D E C E P Ç Ã O

   Aquela mocinha que conheci com lacinhos no cabelo e aquele sorriso maroto, com suas bochechinhas rosadas naquela festinha junina do interior pernambucano, com um chapeuzinho decorado, parecia mais uma criança mimada, conseguiu chamar a minha atenção. Enquanto todos a ignoravam ou achavam que era apenas mais uma no meio de tantas outras, para mim ela fez a diferença, ela me encantou e eu não resisti. Fiquei o tempo todo de olho nela, só imaginando o momento de me aproximar e conhecê-la mais de perto e descobrir os seus sentimentos.

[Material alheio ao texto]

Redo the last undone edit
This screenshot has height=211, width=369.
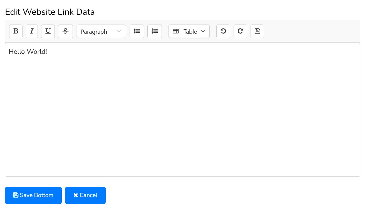(240, 31)
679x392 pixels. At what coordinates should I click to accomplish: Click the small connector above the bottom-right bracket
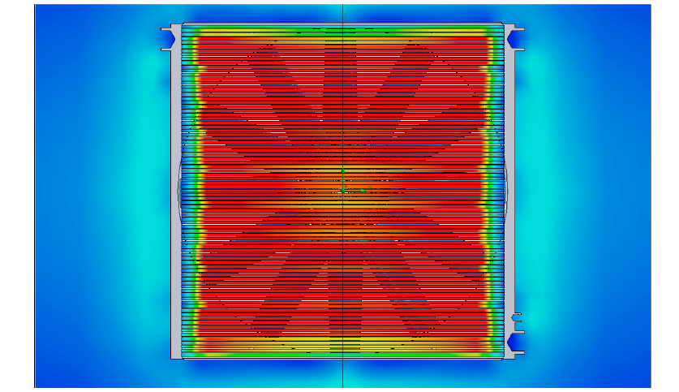pos(517,316)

Na minha concepção poderia ter uns quinze para dezesseis anos, por aí, achei que não era mais que isso. Tinha um semblante infantil, talvez pela maquiagem que usava nessa brincadeira de São João próximo da fogueira. Era a primeira vez que eu visitava essa cidadezinha interiorana e estava deslumbrado com o lugar, com o clima frio e com as características rústicas que me faziam delirar. Mas essa figura ora em questão foi o que mais me impressionou e eu não ia abrir mão de conhecê-la. Estava ali na casa de um tio meu, dono de uma pequena propriedade e que sempre animava a vila onde morava com apresentação de quadrilhas matutas em um arraial por ele improvisado e com a participação das pessoas do local. Todo ano ele fazia isso e nesse ano eu fui com a minha familia, combinamos de prestigiar essa festa maravilhosa na casa do meu tio. Aquela mocinha eu nem sabia o seu nome, mas depois descobri que era filha de um compadre do meu tio e morava por ali mesmo, o que me deu um grande incentivo, para mim foi amor a primeira vista e ela nem me conhecia ainda.

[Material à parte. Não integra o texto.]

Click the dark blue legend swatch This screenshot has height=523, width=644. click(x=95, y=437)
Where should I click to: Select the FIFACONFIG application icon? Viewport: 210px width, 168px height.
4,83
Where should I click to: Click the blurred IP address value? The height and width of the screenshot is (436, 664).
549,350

   A fogueira foi acesa exatamente às seis da noite, era véspera de São João, todo mundo estava animado, eu mais ainda, estava prestes a iniciar um diálogo com Luiza, essa que fez disparar meu coração, nesse momento já bem acelerado. Me aproximei dela e a cortejei com elegância. Um simples "oi" foi o suficiente para me ver diante daquele sorriso encantador. Conversamos por pouco tempo, após ter me apresentado. Ela me ofereceu a mão e eu a beijei delicadamente. Muito simpática, pensei. Foi quando chegou um rapaz que se apresentou como seu namorado, seu nome era Ivan, o que fez cair por terra toda a minha intenção, realmente foi um choque que me fez ficar inquieto e triste. Mas eu notei algo em seu olhar, algo que me fez ter esperanças. Nem sei como explicar, mas eu devia tentar uma nova aproximação, seus olhos me davam essa impressão. Com a chegeda do seu namorado é lógico que eu teria que deixá-los a vontade e me afastei contendo aquela tristeza que se formou em mim.

   Já era quase dez da noite, todos estavam brincando animadamente, eu fiz o possível para não demonstrar que estava triste ou até dececionado, no auge dos meus dezoito anos era um rapaz que sempre gostou de divertimentos, mas que não tinha ainda conquistado uma garota para ser meu par verdadeiro, tinha namorado algumas, mas nenhuma delas me prendeu e com essa que é comprometida eu me vi apaixonado assim de repente, era como o destino tivesse me apresentado ela, porém com esse empecilho. Fui dormir pensando nela, acordei pensando nela e passei o resto do dia vendo de longe a sua imagem sem nada poder fazer. No final da tarde eu tive que ir embora e voltar para a capital, arranjei uma maneira de me despedir dela e dizer-lhe que era uma linda pessoa. Apertei sua delicada mão e instintivamente lhe abracei, foi assim sem planejar, Luiza nem reagiu, aceitou tranqüilmente o meu abraço. Respeitosamente lhe beijei a face sem nenhuma reação dela. Seu olhar mais uma vez me confundiu e eu senti a necessidade de vê-la novamente.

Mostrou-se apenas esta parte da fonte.